When I reported my story on U.S. Grant earlier this year, I kept thinking about the correspondence between Grant and Lee in the aftermath of this battle. Grant wanted to call a cease fire to retrieve the wounded men on the battlefield. But Lee and Grant could not come to terms on how this would be carried out. There was a basic communication problem: They had to dispatch letters across the battle lines. There was a time delay that seemed (to me, as I read the letters) to confound their efforts to set a time for the cease fire. [Here is a link to the letters they exchanged.]
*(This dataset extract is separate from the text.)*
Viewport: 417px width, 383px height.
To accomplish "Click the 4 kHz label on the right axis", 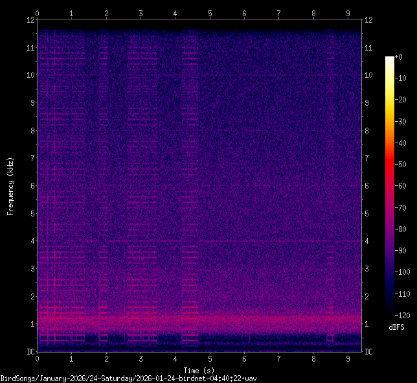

The first was from Grant to Lee:

General R. E. LEE
June 5,1864.
Commanding the Confederate Army:

It is reported to me that there are wounded men, probably of both armies, now lying exposed and suffering between the lines occupied respectively by the two armies. Humanity would dictate that some provision should be made to provide against such hardships. I would propose, therefore, that hereafter when no battle is raging either party be authorized to send to any point between the pickets men bearing litters to pick up their dead or wounded without being fired upon by the other party. Any other method equally fair to both parties you may propose for meeting the end desired, will be accepted by me.


Lee responded:

Lieut. Gen. U. S. GRANT
June 5, 1864.
Commanding U. S. Armies:

GENERAL: I have the honor to acknowledge the receipt of your letter of this date proposing that hereafter, except in time of action, either party be at liberty to remove the dead and wounded from between the lines. I fear that such an arrangement will lead to misunderstanding and difficulty. I propose, therefore, instead, that when either party desires to remove their dead or wounded, a flag of truce be sent, as is customary. It will always afford me pleasure to comply with such a request as far as circumstances will permit.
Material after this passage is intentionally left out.